Automating interpretable feature engineering for predicting CLV

Will a user become a top-tier customer?

Jan Osolnik
Inside BUX
12 min readNov 20, 2018

--

Source: Pixabay

Introduction

In the process of doing the MSc in Data Science program at the University of Amsterdam I was thinking about how to apply the newly acquired knowledge in the industry. Considering how much I previously enjoyed working in a startup environment in various roles, I knew that I would like to continue on a similar path. Fast-forward a couple of months, I was warmly welcomed by the BUX team to do an internship on the topic of using machine learning to predict customer lifetime value. This also clearly resonated with my interest of using data science to understand some aspect of human behavior and using it to make better decisions in a business.

The post provides the intuition behind what I've been working on during the 3-month internship so I haven't included any code. First I will write about the business value of customer lifetime value prediction and extend it into the classification of users into top-tier customers and non-top-tier customers with the definition of each. This will be followed by the machine learning methodology and show the results of how well the pipeline performed on this specific problem.

The project largely focused on applying Deep Feature Synthesis (DFS) algorithm as a method to automate the feature engineering process. If you haven’t yet, please read this post by William Koehrsen providing the explanation of DFS before continuing. If you are only interested in the problem and the results, then you can simply skip the methodology section. All of the code used in the project can be found on Github.

Problem definition

Having a clear picture of how well a business is performing is crucial and can be measured in various ways.

One of the basic metrics used to measure that in a SaaS business is the CLV (customer lifetime value) and CAC (customer acquisition cost), which are — when combined — a useful heuristic for determining the profitability of a business.

CLV measures how much revenue a particular customer will generate in their entire lifetime for the business, while CAC measures how much the business spends to acquire that customer. CAC is easier to measure as it becomes quantifiable in most businesses at the beginning of the funnel (the Acquisition stage). CLV becomes clear only after a certain period of time further down the funnel (in the Revenue stage). For example, a year of usage can be a proxy of how much the customer will spend in their entire lifetime.

The general rule of thumb is that CAC shouldn’t exceed 1/3 of CLV, but there is little general consensus on that. It’s a business decision and if the focus is profitability, then minimizing the threshold is a priority (1/4 and lower) by relying more on organic growth (which lowers the CAC).

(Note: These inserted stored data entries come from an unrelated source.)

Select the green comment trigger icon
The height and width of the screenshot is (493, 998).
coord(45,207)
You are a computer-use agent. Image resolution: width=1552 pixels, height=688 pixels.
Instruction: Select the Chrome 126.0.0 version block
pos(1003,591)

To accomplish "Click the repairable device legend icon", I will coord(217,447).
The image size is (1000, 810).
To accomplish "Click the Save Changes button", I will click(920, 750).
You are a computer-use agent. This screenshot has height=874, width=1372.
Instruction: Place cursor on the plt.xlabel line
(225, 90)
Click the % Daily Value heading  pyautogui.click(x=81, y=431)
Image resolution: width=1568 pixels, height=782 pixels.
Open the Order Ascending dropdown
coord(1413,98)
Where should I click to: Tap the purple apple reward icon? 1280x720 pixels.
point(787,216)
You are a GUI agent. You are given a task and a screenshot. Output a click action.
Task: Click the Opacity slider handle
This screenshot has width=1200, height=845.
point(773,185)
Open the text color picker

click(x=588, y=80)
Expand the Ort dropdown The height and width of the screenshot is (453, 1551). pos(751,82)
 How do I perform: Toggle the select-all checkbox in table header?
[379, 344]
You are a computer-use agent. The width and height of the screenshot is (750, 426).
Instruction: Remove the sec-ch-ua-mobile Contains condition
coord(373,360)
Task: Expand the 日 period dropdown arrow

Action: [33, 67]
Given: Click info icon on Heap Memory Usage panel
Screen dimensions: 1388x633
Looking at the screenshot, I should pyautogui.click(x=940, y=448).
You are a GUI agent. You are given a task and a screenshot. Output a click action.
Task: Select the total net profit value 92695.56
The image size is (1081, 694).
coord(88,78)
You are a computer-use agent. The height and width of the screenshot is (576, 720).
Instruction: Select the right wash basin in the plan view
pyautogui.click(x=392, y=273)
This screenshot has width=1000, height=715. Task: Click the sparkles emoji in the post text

On the other hand, if the focus is high growth, then a company can tend to go for a 1/1 or even higher.

The generated revenue in the user base for a SaaS business often follows a power-law distribution: a small percentage of users (defined as top-tier customers) generate the majority of the revenue. (Pareto principle).

Power-law distribution of generated revenue per user

So how can we predict a customer’s lifetime value? Or to go even further, how can we predict which user will become a top-tier customer?

Methodology

That’s the problem I’ve worked on during the master thesis which was done during an internship at BUX which has built a mobile app that enables simple and affordable trading. We face a similar problem as many other SaaS businesses do — prediction of customer lifetime value based on the behavioral data that’s captured by customers/users using their product.

As mentioned above, the pipeline was applied to the users at BUX. There are two stages of using the product. The first stage is when a user is in the funBUX stage and trades virtual money in order to learn how to trade. When a user converts into a seriousBUX stage, he becomes a customer and starts trading with real money. As the business generates revenue through commissions and financing fees on seriousBUX trades the conversion also acts as a condition of a user becoming a top-tier customer. This is the distinction of a user and a client- only a client generates revenue and when users start using the product it’s not known if they will eventually convert and become customers. This will be useful in the results section when interpreting the features built by Deep Feature Synthesis.

The main idea behind the thesis was to build a generalizable machine learning pipeline that automates interpretable feature engineering. So let’s decompose this into two components:

  • Generalizable machine learning pipeline: the pipeline can be reused on other problems with the same data structure (more on that below, described as an entity set).
  • Automation of interpretable feature engineering: a large number of features is built automatically based on the underlying data tables and the relations between these tables. Two algorithms are used to be able to interpret the predictions both on the model level as well as the individual level, rather than using a black-box algorithm which provides much less interpretable predictions.

When all of the features are built, the most relevant features are chosen to avoid overfitting (to minimize out-of-sample error). When different questions in the business arise (such as predicting churn, predicting conversion, etc), the target values can be changed by which the pipeline chooses different features. In this case, this is the main value proposition of a generalizable pipeline.

The problems that data scientists nowadays often face is not being able to answer all the business questions. This way the energy and time invested to answer “Can we predict this using our data?” can be minimized as there is less human labor invested in the process. It is far from replacing data scientists, it is making them more productive in their work. When it’s clear that the underlying data can answer a business question, additional time can be invested in building the features manually with the intuition that is not embedded in the existing features built by DFS. The authors of the algorithm go much more in-depth into this in their paper.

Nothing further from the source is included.